## [DESCRIPTION OF THE TASK]
Every entry below, from first to last, should be copied exactly.

Pixel coordinate grounding data
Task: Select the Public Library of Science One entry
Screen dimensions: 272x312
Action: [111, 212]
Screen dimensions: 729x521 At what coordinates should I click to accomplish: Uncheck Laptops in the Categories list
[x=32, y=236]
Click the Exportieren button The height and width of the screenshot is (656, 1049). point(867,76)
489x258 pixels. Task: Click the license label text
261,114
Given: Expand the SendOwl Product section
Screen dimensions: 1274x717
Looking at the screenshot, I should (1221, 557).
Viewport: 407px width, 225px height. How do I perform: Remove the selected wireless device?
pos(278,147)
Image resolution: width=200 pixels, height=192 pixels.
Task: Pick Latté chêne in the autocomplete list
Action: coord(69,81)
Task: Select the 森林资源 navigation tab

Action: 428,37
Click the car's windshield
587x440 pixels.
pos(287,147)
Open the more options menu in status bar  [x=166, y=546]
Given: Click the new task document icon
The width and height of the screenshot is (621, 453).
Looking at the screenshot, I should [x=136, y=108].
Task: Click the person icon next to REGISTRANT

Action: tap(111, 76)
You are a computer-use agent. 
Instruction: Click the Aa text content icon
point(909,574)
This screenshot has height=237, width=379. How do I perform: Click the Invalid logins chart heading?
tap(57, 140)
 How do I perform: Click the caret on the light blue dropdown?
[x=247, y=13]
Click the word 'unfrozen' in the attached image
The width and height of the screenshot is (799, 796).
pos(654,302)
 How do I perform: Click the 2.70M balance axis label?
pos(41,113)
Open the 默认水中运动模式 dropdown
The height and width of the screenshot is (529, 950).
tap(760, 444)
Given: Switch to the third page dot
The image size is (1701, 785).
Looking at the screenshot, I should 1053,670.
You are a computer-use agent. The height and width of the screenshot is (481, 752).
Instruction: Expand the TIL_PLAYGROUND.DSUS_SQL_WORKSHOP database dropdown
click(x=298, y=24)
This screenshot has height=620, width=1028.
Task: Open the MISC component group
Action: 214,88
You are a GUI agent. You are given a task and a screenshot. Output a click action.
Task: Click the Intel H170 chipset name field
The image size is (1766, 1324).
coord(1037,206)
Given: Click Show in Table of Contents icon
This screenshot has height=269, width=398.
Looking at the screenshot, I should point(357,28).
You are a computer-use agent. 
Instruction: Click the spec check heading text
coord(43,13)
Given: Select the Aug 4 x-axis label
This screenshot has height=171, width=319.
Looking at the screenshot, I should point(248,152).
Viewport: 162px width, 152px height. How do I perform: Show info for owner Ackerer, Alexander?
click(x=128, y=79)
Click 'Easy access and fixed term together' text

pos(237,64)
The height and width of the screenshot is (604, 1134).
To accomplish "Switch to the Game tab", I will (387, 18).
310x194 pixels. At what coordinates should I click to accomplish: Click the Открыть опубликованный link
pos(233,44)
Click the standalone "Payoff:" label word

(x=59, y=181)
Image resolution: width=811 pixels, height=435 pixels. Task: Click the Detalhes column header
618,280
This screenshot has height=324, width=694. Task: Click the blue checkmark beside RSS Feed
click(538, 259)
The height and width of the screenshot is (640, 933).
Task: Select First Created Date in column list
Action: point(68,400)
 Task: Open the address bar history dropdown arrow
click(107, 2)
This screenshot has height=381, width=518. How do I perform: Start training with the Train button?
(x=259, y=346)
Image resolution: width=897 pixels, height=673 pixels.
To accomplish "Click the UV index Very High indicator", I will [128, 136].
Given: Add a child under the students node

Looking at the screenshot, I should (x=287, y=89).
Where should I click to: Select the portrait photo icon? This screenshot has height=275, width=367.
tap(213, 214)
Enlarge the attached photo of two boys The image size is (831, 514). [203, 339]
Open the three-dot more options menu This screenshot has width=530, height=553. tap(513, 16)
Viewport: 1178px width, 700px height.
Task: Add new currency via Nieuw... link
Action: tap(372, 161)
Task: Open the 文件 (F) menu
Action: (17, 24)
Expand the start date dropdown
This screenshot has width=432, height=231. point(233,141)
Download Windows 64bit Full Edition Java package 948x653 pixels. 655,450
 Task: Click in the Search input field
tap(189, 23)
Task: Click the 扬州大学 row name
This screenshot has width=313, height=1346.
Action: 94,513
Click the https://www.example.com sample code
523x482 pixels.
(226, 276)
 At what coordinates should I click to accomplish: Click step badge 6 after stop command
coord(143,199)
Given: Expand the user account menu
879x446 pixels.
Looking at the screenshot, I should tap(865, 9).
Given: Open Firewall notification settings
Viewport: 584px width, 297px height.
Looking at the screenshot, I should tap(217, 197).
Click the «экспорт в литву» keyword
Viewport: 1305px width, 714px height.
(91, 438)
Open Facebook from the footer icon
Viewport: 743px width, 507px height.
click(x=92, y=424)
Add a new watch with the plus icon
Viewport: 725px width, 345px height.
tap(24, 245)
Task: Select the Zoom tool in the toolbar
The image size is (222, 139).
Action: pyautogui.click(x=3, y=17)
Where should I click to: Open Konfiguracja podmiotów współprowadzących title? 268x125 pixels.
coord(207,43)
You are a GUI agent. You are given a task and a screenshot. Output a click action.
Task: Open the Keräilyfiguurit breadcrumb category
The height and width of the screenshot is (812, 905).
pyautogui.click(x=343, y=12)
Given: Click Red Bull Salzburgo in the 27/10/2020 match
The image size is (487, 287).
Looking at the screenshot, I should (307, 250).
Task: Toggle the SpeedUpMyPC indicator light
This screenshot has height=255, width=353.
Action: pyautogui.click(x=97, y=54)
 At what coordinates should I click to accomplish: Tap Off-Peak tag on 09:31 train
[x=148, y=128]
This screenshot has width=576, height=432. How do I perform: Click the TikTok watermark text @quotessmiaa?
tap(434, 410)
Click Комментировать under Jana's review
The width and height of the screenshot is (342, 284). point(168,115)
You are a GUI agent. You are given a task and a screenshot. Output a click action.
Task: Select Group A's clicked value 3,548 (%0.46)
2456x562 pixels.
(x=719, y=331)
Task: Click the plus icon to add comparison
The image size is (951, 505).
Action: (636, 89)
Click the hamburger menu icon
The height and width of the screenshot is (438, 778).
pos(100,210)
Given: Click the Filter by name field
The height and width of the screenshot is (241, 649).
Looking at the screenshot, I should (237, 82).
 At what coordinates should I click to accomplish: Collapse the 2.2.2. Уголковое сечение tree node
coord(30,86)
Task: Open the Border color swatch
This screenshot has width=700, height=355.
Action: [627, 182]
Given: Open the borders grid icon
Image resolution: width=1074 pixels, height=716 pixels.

## [COMPLETED EXERCISE]
Task: Select the Public Library of Science One entry
Screen dimensions: 272x312
Action: [111, 212]
Screen dimensions: 729x521 At what coordinates should I click to accomplish: Uncheck Laptops in the Categories list
[x=32, y=236]
Click the Exportieren button The height and width of the screenshot is (656, 1049). point(867,76)
489x258 pixels. Task: Click the license label text
261,114
Given: Expand the SendOwl Product section
Screen dimensions: 1274x717
Looking at the screenshot, I should (1221, 557).
Viewport: 407px width, 225px height. How do I perform: Remove the selected wireless device?
pos(278,147)
Image resolution: width=200 pixels, height=192 pixels.
Task: Pick Latté chêne in the autocomplete list
Action: coord(69,81)
Task: Select the 森林资源 navigation tab

Action: 428,37
Click the car's windshield
587x440 pixels.
pos(287,147)
Open the more options menu in status bar  [x=166, y=546]
Given: Click the new task document icon
The width and height of the screenshot is (621, 453).
Looking at the screenshot, I should [x=136, y=108].
Task: Click the person icon next to REGISTRANT

Action: tap(111, 76)
You are a computer-use agent. 
Instruction: Click the Aa text content icon
point(909,574)
This screenshot has height=237, width=379. How do I perform: Click the Invalid logins chart heading?
tap(57, 140)
 How do I perform: Click the caret on the light blue dropdown?
[x=247, y=13]
Click the word 'unfrozen' in the attached image
The width and height of the screenshot is (799, 796).
pos(654,302)
 How do I perform: Click the 2.70M balance axis label?
pos(41,113)
Open the 默认水中运动模式 dropdown
The height and width of the screenshot is (529, 950).
tap(760, 444)
Given: Switch to the third page dot
The image size is (1701, 785).
Looking at the screenshot, I should 1053,670.
You are a computer-use agent. The height and width of the screenshot is (481, 752).
Instruction: Expand the TIL_PLAYGROUND.DSUS_SQL_WORKSHOP database dropdown
click(x=298, y=24)
This screenshot has height=620, width=1028.
Task: Open the MISC component group
Action: 214,88
You are a GUI agent. You are given a task and a screenshot. Output a click action.
Task: Click the Intel H170 chipset name field
The image size is (1766, 1324).
coord(1037,206)
Given: Click Show in Table of Contents icon
This screenshot has height=269, width=398.
Looking at the screenshot, I should point(357,28).
You are a computer-use agent. 
Instruction: Click the spec check heading text
coord(43,13)
Given: Select the Aug 4 x-axis label
This screenshot has height=171, width=319.
Looking at the screenshot, I should point(248,152).
Viewport: 162px width, 152px height. How do I perform: Show info for owner Ackerer, Alexander?
click(x=128, y=79)
Click 'Easy access and fixed term together' text

pos(237,64)
The height and width of the screenshot is (604, 1134).
To accomplish "Switch to the Game tab", I will (387, 18).
310x194 pixels. At what coordinates should I click to accomplish: Click the Открыть опубликованный link
pos(233,44)
Click the standalone "Payoff:" label word

(x=59, y=181)
Image resolution: width=811 pixels, height=435 pixels. Task: Click the Detalhes column header
618,280
This screenshot has height=324, width=694. Task: Click the blue checkmark beside RSS Feed
click(538, 259)
The height and width of the screenshot is (640, 933).
Task: Select First Created Date in column list
Action: point(68,400)
 Task: Open the address bar history dropdown arrow
click(107, 2)
This screenshot has height=381, width=518. How do I perform: Start training with the Train button?
(x=259, y=346)
Image resolution: width=897 pixels, height=673 pixels.
To accomplish "Click the UV index Very High indicator", I will [128, 136].
Given: Add a child under the students node

Looking at the screenshot, I should (x=287, y=89).
Where should I click to: Select the portrait photo icon? This screenshot has height=275, width=367.
tap(213, 214)
Enlarge the attached photo of two boys The image size is (831, 514). [203, 339]
Open the three-dot more options menu This screenshot has width=530, height=553. tap(513, 16)
Viewport: 1178px width, 700px height.
Task: Add new currency via Nieuw... link
Action: tap(372, 161)
Task: Open the 文件 (F) menu
Action: (17, 24)
Expand the start date dropdown
This screenshot has width=432, height=231. point(233,141)
Download Windows 64bit Full Edition Java package 948x653 pixels. 655,450
 Task: Click in the Search input field
tap(189, 23)
Task: Click the 扬州大学 row name
This screenshot has width=313, height=1346.
Action: 94,513
Click the https://www.example.com sample code
523x482 pixels.
(226, 276)
 At what coordinates should I click to accomplish: Click step badge 6 after stop command
coord(143,199)
Given: Expand the user account menu
879x446 pixels.
Looking at the screenshot, I should tap(865, 9).
Given: Open Firewall notification settings
Viewport: 584px width, 297px height.
Looking at the screenshot, I should tap(217, 197).
Click the «экспорт в литву» keyword
Viewport: 1305px width, 714px height.
(91, 438)
Open Facebook from the footer icon
Viewport: 743px width, 507px height.
click(x=92, y=424)
Add a new watch with the plus icon
Viewport: 725px width, 345px height.
tap(24, 245)
Task: Select the Zoom tool in the toolbar
The image size is (222, 139).
Action: pyautogui.click(x=3, y=17)
Where should I click to: Open Konfiguracja podmiotów współprowadzących title? 268x125 pixels.
coord(207,43)
You are a GUI agent. You are given a task and a screenshot. Output a click action.
Task: Open the Keräilyfiguurit breadcrumb category
The height and width of the screenshot is (812, 905).
pyautogui.click(x=343, y=12)
Given: Click Red Bull Salzburgo in the 27/10/2020 match
The image size is (487, 287).
Looking at the screenshot, I should (307, 250).
Task: Toggle the SpeedUpMyPC indicator light
This screenshot has height=255, width=353.
Action: pyautogui.click(x=97, y=54)
 At what coordinates should I click to accomplish: Tap Off-Peak tag on 09:31 train
[x=148, y=128]
This screenshot has width=576, height=432. How do I perform: Click the TikTok watermark text @quotessmiaa?
tap(434, 410)
Click Комментировать under Jana's review
The width and height of the screenshot is (342, 284). point(168,115)
You are a GUI agent. You are given a task and a screenshot. Output a click action.
Task: Select Group A's clicked value 3,548 (%0.46)
2456x562 pixels.
(x=719, y=331)
Task: Click the plus icon to add comparison
The image size is (951, 505).
Action: (636, 89)
Click the hamburger menu icon
The height and width of the screenshot is (438, 778).
pos(100,210)
Given: Click the Filter by name field
The height and width of the screenshot is (241, 649).
Looking at the screenshot, I should (237, 82).
 At what coordinates should I click to accomplish: Collapse the 2.2.2. Уголковое сечение tree node
coord(30,86)
Task: Open the Border color swatch
This screenshot has width=700, height=355.
Action: [627, 182]
Given: Open the borders grid icon
Image resolution: width=1074 pixels, height=716 pixels.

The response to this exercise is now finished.